Popular British novelist Montefiore, a media glam girl who hangs with the likes of Prince Charles, enters the U.S. market with a murder-romance that travels between swinging 1970s London and WWII Italy.
Strikingly beautiful half-Italian Alba has always felt herself an outsider and resented her wealthy, conventional father Thomas and stepmother Margo. At 26, Alba lives in London on her father’s houseboat, the Valentina, and keeps herself occupied with sex and shopping. One day she finds a rolled-up portrait of her mother, Valentina, who died shortly after her birth and is never mentioned by her father (other than in the naming of his boat). Novelist neighbor Viv suggests that Alba enlist Viv’s attractive agent Fitz to pretend to be her boyfriend in order to help discover what secrets about Valentina her father is hiding. The ruse works. Plus, Fitz and Alba fall in love, but he wisely tells her she must go to Italy alone to find her roots. Once there, Alba quickly finds herself reevaluating her identity. In her mother’s village, she meets her family and slowly uncovers the secrets of Valentina’s death.
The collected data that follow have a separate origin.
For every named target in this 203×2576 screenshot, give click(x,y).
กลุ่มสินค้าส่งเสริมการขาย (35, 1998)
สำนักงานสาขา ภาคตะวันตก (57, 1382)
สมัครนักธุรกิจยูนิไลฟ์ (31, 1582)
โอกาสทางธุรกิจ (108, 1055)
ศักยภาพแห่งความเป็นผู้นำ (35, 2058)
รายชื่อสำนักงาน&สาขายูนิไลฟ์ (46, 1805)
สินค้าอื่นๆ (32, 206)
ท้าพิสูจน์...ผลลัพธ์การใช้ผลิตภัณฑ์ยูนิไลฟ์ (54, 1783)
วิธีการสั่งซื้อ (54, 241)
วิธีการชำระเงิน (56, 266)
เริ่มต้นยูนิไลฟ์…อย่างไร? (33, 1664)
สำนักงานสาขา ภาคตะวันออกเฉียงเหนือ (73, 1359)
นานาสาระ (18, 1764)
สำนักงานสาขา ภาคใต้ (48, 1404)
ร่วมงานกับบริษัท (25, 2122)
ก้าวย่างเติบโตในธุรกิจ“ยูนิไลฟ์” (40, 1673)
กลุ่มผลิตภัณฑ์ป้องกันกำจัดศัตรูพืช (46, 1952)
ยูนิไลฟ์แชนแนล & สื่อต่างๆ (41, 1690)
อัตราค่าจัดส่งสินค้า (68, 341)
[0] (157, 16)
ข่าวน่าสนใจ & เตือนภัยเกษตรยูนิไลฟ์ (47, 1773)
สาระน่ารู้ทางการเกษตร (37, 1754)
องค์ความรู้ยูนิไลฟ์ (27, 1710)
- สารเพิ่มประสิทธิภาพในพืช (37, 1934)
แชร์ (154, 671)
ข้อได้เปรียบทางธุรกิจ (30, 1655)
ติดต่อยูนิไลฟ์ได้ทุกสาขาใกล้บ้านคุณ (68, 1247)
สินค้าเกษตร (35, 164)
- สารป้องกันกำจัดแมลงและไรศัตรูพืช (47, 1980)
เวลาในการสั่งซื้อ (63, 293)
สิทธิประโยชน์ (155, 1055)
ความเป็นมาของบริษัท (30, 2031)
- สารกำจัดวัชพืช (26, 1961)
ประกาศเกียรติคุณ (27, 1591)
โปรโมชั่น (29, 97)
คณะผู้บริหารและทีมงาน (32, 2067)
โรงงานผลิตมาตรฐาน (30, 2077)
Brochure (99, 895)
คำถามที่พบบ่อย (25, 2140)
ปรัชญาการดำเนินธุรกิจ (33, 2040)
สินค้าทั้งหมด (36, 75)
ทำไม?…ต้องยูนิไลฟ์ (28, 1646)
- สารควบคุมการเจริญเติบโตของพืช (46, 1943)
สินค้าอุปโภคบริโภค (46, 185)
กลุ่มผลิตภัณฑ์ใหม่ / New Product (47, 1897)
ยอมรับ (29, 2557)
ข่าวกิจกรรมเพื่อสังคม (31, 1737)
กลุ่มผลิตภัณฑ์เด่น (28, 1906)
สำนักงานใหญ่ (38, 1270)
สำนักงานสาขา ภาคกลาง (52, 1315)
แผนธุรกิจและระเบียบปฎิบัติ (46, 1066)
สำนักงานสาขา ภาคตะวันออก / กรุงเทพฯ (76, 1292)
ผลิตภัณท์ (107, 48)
Meanwhile, the portrait of his dead love has caused Thomas to remember their tragic affair, carrying readers back with him to WWII. Captain of a motor torpedo boat, Thomas stopped briefly in Valentina’s war-ravaged village and promptly fell in love with her. He promised to return after learning Valentina was pregnant, and he kept his word, but she was murdered on the eve of their wedding. Gradually Alba realizes that her father was protecting her from unpleasant truths about her duplicitous mother. She returns to England planning to marry Fitz but finds it hard to resist the pull of Italy.
Old-fashioned, sentimental melodrama, written with finesse and page-turning energy.